- La directora del organismo anticorrupción, Gabriela Castellanos, señala que las promesas del nuevo Legislativo deben traducirse en hechos y no quedarse en plataformas o discursos.
TEGUCIGALPA, HONDURAS. –
La titular del Consejo Nacional Anticorrupción (CNA), Gabriela Castellanos, advirtió que una Junta Directiva amplia dentro del Congreso Nacional de Honduras no es garantía de buena gobernanza ni de un combate efectivo contra la corrupción, en un momento que calificó como clave para la institucionalidad del país.
“Una Junta Directiva muy amplia como la del Congreso no se traduce en buena gobernanza”, afirmó Castellanos, al tiempo que expresó su preocupación de que se pretenda implementar únicamente plataformas institucionales, sin atacar de fondo los casos de corrupción que permanecen en la impunidad.
Un Congreso bajo la mirada ciudadana
Castellanos señaló que Honduras llega a esta nueva etapa legislativa tras periodos de profundo desgaste institucional.
“Venimos de momentos realmente abatidos y de un Congreso insípido, donde no se trabajaba y se repartía mucho dinero”, expresó, subrayando que hoy los ojos de la ciudadanía están puestos sobre el desempeño real de los diputados.
Aunque reconoció que durante la instalación del nuevo Congreso se han escuchado discursos y promesas alineadas con lo que la población espera, advirtió que el verdadero reto será cumplirlas.
“Vamos a estar atentos para que cada diputado y diputada haga su trabajo”, sostuvo.
Promesas que se repiten
La directora del CNA se refirió también a anuncios como la eliminación del Fondo Departamental y la autorización al Poder Ejecutivo para vender el avión presidencial, los cuales —dijo— generan expectativas, pero no son nuevos en la narrativa política del país.
“No es la primera vez que los políticos se comprometen a eliminar el Fondo Departamental, a vender el avión presidencial o a impulsar la Comisión Internacional Contra la Corrupción y la Impunidad en Honduras (CICIH). Muchas de estas promesas ya las hemos escuchado antes”, recordó.
En ese sentido, afirmó que el CNA mantendrá una postura vigilante para que tanto el Congreso como el Poder Ejecutivo de Honduras cumplan y demuestren con acciones que es posible marcar una diferencia real en la función pública.

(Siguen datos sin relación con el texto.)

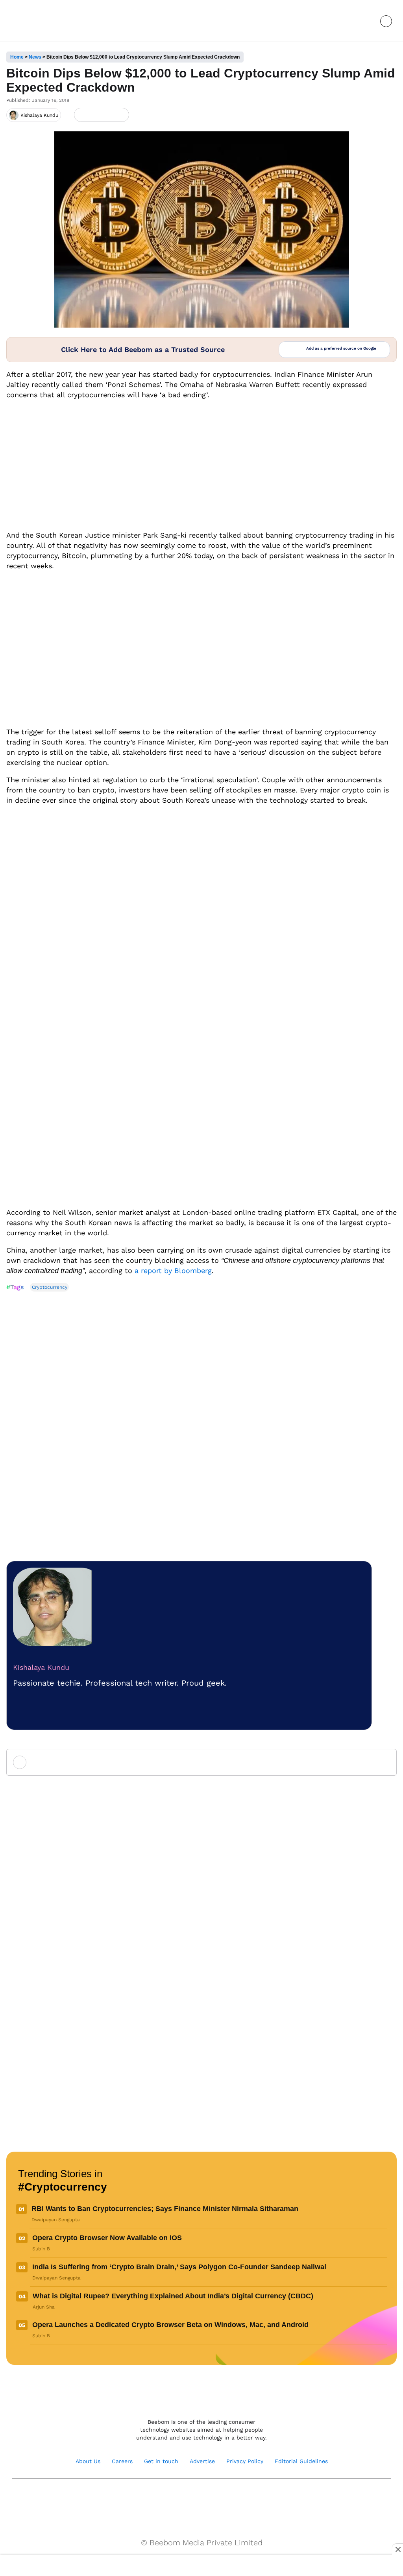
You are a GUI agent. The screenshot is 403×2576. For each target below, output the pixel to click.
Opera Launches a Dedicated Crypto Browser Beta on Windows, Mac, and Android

Combatir la corrupción, no solo fortalecer instituciones
Castellanos fue enfática al señalar que no basta con hablar de fortalecimiento institucional, si no se enfrenta directamente la corrupción. “Hay una gran cantidad de líneas de información que están en total impunidad. Eso es lo que debe combatirse”, advirtió.
Asimismo, consideró clave que el proceso para solicitar la CICIH se construya de manera conjunta desde el Poder Ejecutivo y pase por el Congreso Nacional, garantizando respaldo político y jurídico real.
Transparencia y rendición de cuentas
La titular del CNA informó que existen solicitudes, tanto desde alcaldías como desde el propio Congreso, para crear mecanismos de transparencia y rendición de cuentas sobre los recursos que manejarán diputados, directores de centros educativos y otros actores vinculados al uso de fondos públicos.
Además, reveló que ya se han iniciado conversaciones con la Procuraduría General de la República para colaborar en la eventual implementación de una plataforma internacional anticorrupción, una demanda reiterada de la sociedad civil.
Vigilancia activa y apertura al diálogo
Castellanos recordó que al inicio del gobierno anterior también se prometió un Congreso de “puertas abiertas”, algo que —según afirmó— no se cumplió, ya que faltó transparencia y rendición de cuentas de los diputados.
No obstante, aseguró que el CNA está dispuesto no solo a señalar, sino también a colaborar. Indicó que ya sostuvo acercamientos con el presidente del Congreso, Tomás Zambrano, para dialogar sobre gobernabilidad, transparencia y rendición de cuentas.
“Tenemos esperanza y una decisión genuina de poder colaborar, pero siempre con expectativa, porque lamentablemente los políticos no suelen marcar la pauta con la verdad”, concluyó Castellanos, dejando claro que el CNA mantendrá una vigilancia constante sobre el accionar del nuevo Congreso Nacional.